Des espérances sur l’adhésion à l’UE en 2015

L’ex-province sécessionniste serbe a proclamé son indépendance en février avec le soutien des Etats-Unis et l’UE, mais contre l’avis de la Serbie et de la Russie. «Après l’indépendance, notre aspiration nationale est l’entrée dans l’UE», a dit Kuci en parlant à ce sujet d’une «priorité absolue». «A nos yeux, l’adhésion est un chemin vers la prospérité, la démocratisation et une plus grande sécurité». Le Kosovo, dont 90% des habitants sont de souche albanaise, attend la réunion des ministres des Affaires étrangères de l’UE prévue la semaine prochaine au Luxembourg afin d’avoir une idée des dispositions des Vingt-Sept. L’UE déploie une mission dans le nouvel Etat en vue de remplacer les Nations unies, qui administraient le Kosovo depuis neuf ans. «Nous attendons de cette réunion des signaux clairs sur la progression du Kosovo vers l’intégration», a dit Kuci. Un rapport sur le Kosovo publié par la Commission européenne en 1999 y dénonçait de nombreuses formes de corruption, des atteintes aux droits de l’homme et la faiblesse de l’appareil judiciaire.
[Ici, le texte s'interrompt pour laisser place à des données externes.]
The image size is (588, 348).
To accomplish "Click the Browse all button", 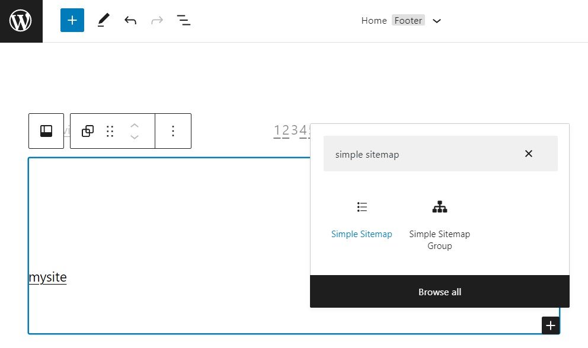I will 440,292.
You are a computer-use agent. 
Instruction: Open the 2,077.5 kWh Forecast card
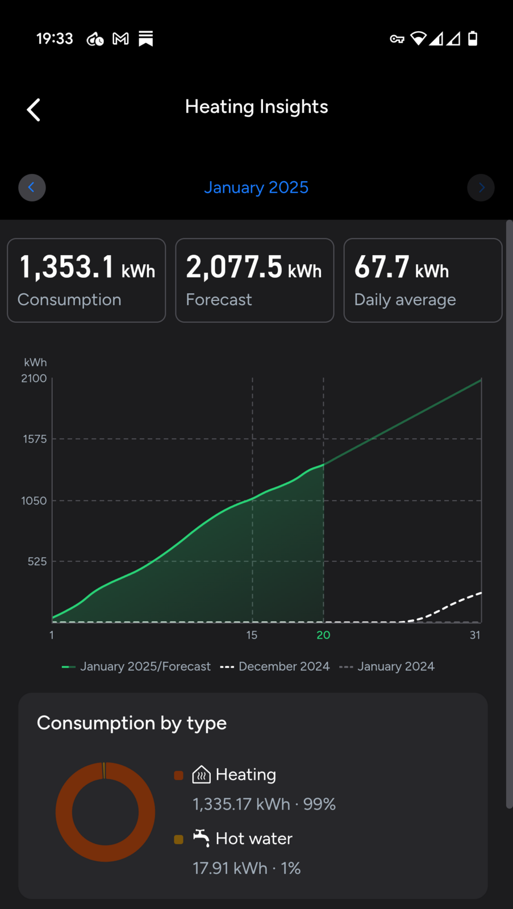point(255,280)
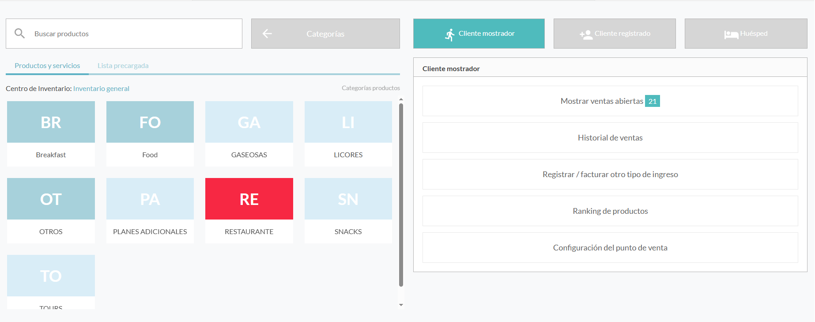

Il relevait une pauvreté et un chômage étendus et des carences affectant les minorités – surtout les Serbes, dont 100.000 sont restés sur place après 1999. Conscient de ces insuffisances, le Kosovo se concentre sur les réformes, a dit Kuci. Pristina étudie son plan d’accession à l’UE avec Bruxelles et les pays membres ex-communistes pour ne pas commettre les mêmes erreurs qu’eux pendant la transition. Un «instrument de pré-adhésion» déjà signé avec l’UE vise à conférer savoir-faire et formations au nouveau pays avec un financement à dominante européenne. «Nous devons faire porter nos efforts sur les activités politiques, surtout l’intégration des minorités, la stabilité des institutions et la gouvernance parlementaire, afin de tenir les engagements du Kosovo envers la communauté internationale», a dit Kuci. «Le plan économique est notre plus grand défi. Il nous faut passer d’une économie de survie à une économie compétitive.»
Kuci compte sur la présence de la mission européenne pour favoriser d’emblée le respect des critères de l’UE. «Le gouvernement s’est engagé à signer l’Accord de stabilisation et d’association durant son mandat, et nous pensons que 2012 serait l’année idéale», a-t-il ajouté. «Nous estimons que le Kosovo adhérera à l’UE en 2015. C’est notre objectif, notre pronostic et notre engagement.»